Le Moyen-Age voit cette coutume, comme beaucoup d'autres, être rattachée à la religion catholique, et la galette ou le gâteau selon les régions devient alors la représentation profane des cadeaux que les roi-mages ont apporté à l'enfant Jésus. On coupe une part de plus que le nombre de convives, et on la dédie à dieu ou à la vierge marie selon l'habitude du lieu ou de la famille. Part qui sera offerte au premier voyageur ou au premier pauvre qui passera le seuil.

L'épiphanie, célébrée officiellement au 6 janvier, est proche de l'époque où tout un chacun s'acquitte de ses redevance seigneuriales. À Fontainebleau, les jeunes mariés de l'année, ainsi que les habitants de certains quartiers pouvaient s'acquitter de leur impôt en offrant une galette des rois à leur seigneur. "Allô, le trésor public ? c'est pour une demande d'information..."

Cependant, l'usage d'offrir un gâteau avec une fève dedans n'était pas réservé à cette seule célébration. Il était usuel d'en offrir dans la maison d'une jeune accouchée pour les relevailles (la cérémonie qui lui permettait de revenir à sa vie sociale et religieuse) ou même quand on voulait animer un peu une soirée...

Au XIVième siècle, sous Charles V, le duc Louis 2 de Bourbon faisait chercher l'enfant de 8 ans le plus pauvre de la ville, le faisait laver et vêtir, puis, ses chevaliers allaient quêter pour l'enfant, aux parents duquel étaient remis la somme récupérée. À compter du lendemain, l'enfant était éduqué à l'école.

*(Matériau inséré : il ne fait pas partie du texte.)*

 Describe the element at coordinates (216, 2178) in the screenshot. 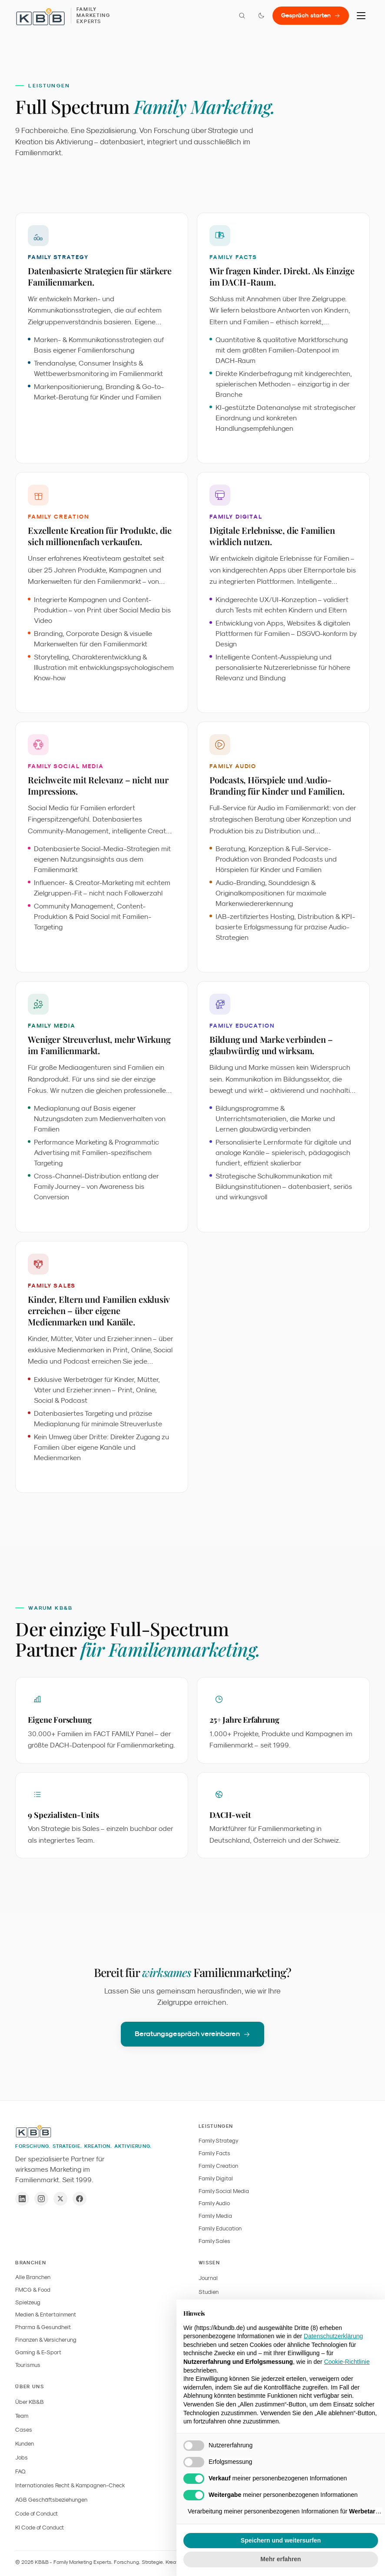

I see `Family Digital` at that location.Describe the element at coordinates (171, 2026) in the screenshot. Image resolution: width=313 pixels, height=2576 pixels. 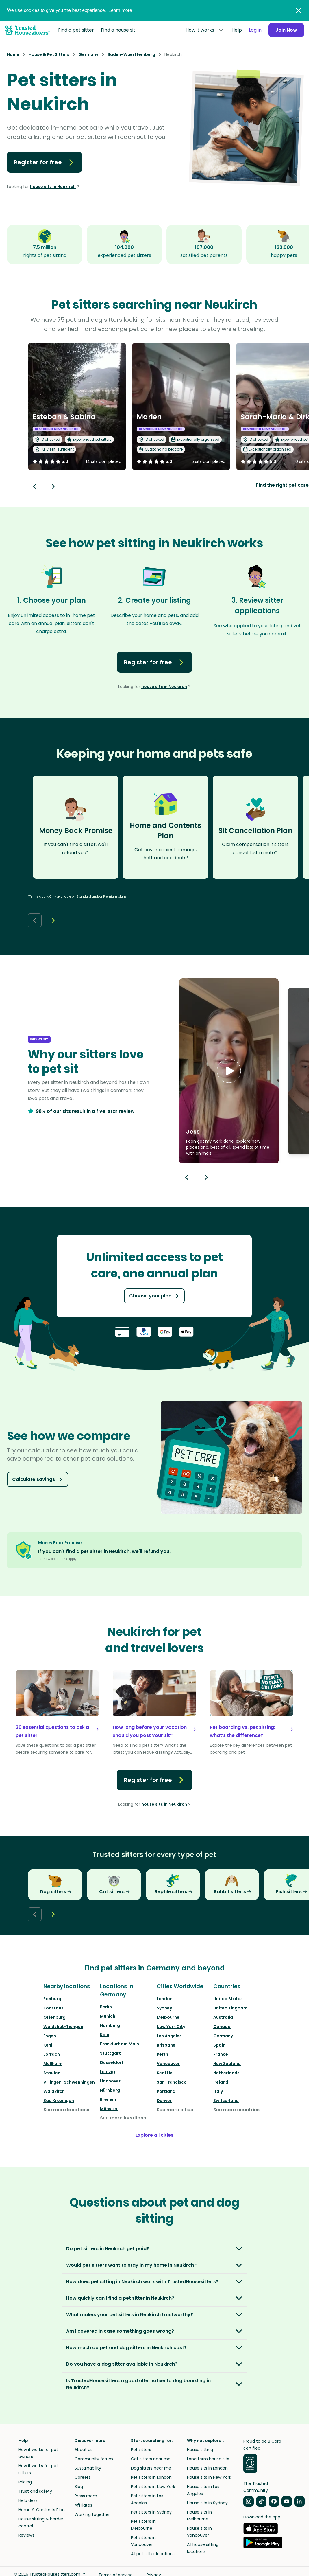
I see `New York City` at that location.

En 1711, le parlement de Paris interdit la galette pour cette année là, car la famine sévissait alors en France, et il fût ordonné de réserver la farine pour faire du pain.

Le boulangers offrant le gâteau ou la galette des rois à leurs clients, déclenchent en 1713 et 1717 un tollé de la part des pâtissiers. Le parlement vote alors un édit interdisant l'usage du beurre et des œufs dans les produits de boulangerie, mais il n'aura d'effet qu'à Paris.

La révolution met bien évidemment un frein à tout ça, le terme roi devenant rapidement un problème. La tradition de la galette est supprimée par un édit du 31 décembre 1972. Puis réinstaurée comme "galette de légalité" lors de la fête du bon voisinage par un décret du 24 décembre 1794.

La coutume "le roi boit!" nous amène petit à petit à la fève en porcelaine. En effet, il était d'usage dans certaines régions que la personne qui ait la fève offre une tournée. Or, certains ayant des oursins dans la bourse, mangeaient la fève, afin de s'épargner la dépense. Ruse fût trouvée de remplacer le légume par une pièce d'argent ou d'or, puis par une représentation en céramique de l'enfant Jésus dans ses langes, à partir  du XVIIIième siècle. Cette tradition eu besoin d'un peu de temps pour se généraliser, car beaucoup craignaient de se casser les dents sur cette nouvelle sorte de fève. Elle fut cependant généralisée à partir de 1870.

Nos amis provençaux, eux, placèrent une fève et un sujet. La fève désigne le roi, et le sujet, souvent un santon destiné à reproduire la crèche, indiquait la reine. Charge pour le roi, alors, de fournir le prochain gâteau.

La recette quand à elle diffère selon les régions. La traditionnelle pâte sablée fourrée à la crème d'amande se transforme dans certaines régions en pâte levée avec des levures de bières pour devenir la pâte feuilletée connue aujourd'hui.  Pour nos amis du sud qui préfèrent eux le gâteau des rois, ils cuisinent alors une couronne briochée à la fleur d'orangée décorée de fruits confits.

Alors vive le roi ou vive la reine.

Belle journée à toutes et tous à l'écoute du son unique.